It's possible to encrypt and decrypt a drive with hdparm coupled with Full Disk Encryption like some Samsung and Intel SSDs. What I'm curious about is if it's possible to use with a Desktop motherboard.
Seeing as there is very little support for desktop motherboards with HDD password BIOS/EFI settings, is it possible to boot into a temporary space issue the hdparm commands and continue booting without power cycling? What would be the most non obtrusive way to set this up?
SEDs (or FDEs) are locked again on power-loss, therefore they should stay unlocked during a reboot. You should be able to boot your PC from a live stick or CD, enter the ATA pw (e.g. with hdparam), remove the live CD and simply reboot the PC. The problem is, that you have to do it every time you start your PC.

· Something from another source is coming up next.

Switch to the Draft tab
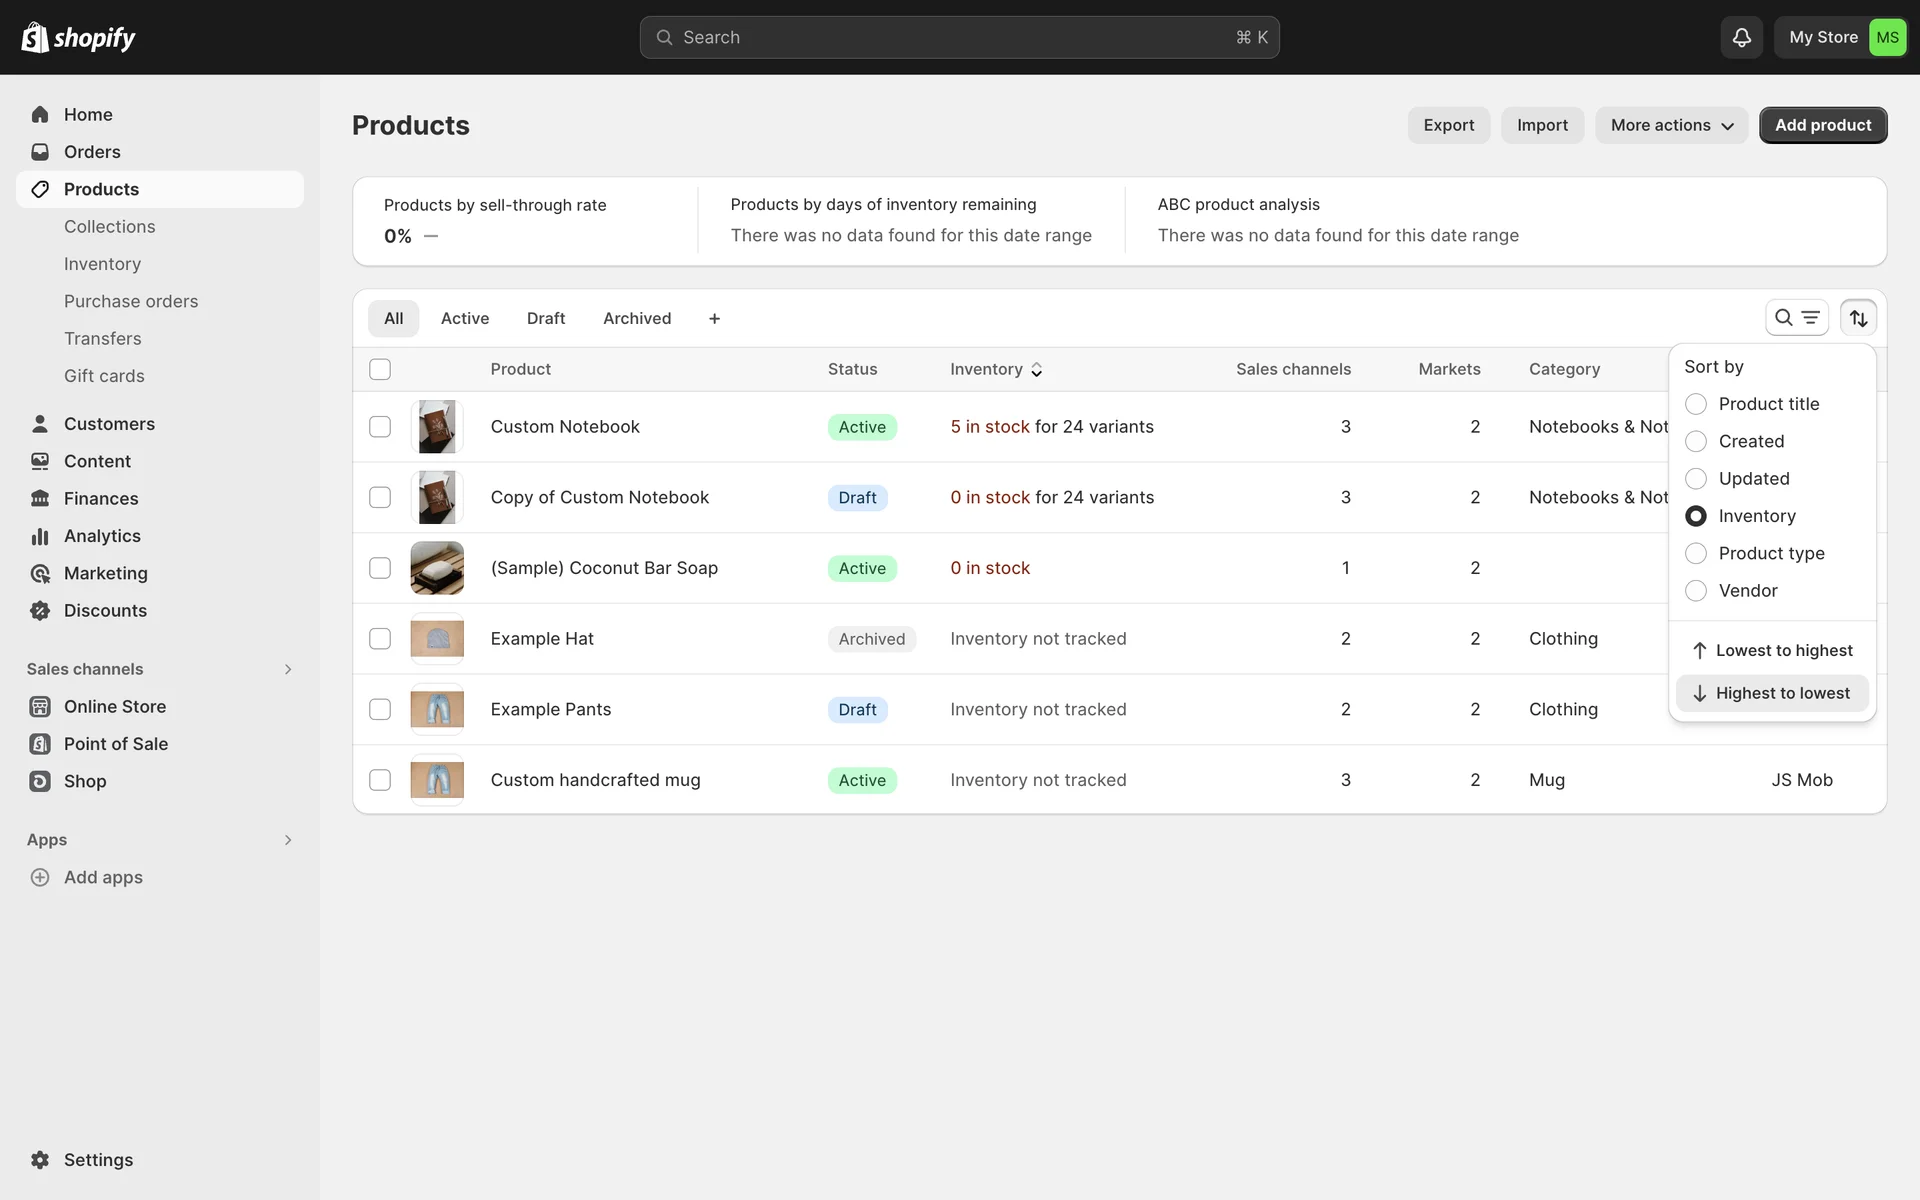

Note that this current behaviour of SEDs is the basis for the hot plug attack. If the SED/the PC is still on, but maybe locked, the data cable can be plugged off and connected to another PC while still maintaining the power connection to the first PC. The SED will not notice the change of the data cable and you have connected the unlocked SED to another PC and can access the disk. This becomes even more simple, if the other PC supports SATA hot plugging.
Note: A few BIOSes send a LOCK command upon reboot, therefore entering the ATA pw is necessary again. This is a simple software solution to enhance security. Also here, a well timed disconnect and swift reconnect of the data cable allows an additional attack vector. You will have to try if your particular BIOS sends a LOCK command. I would guess, that if the BIOS has no ATA pw functionality at all, it is most likely, it will not send a LOCK command, but you can only be certain if you test it by yourself.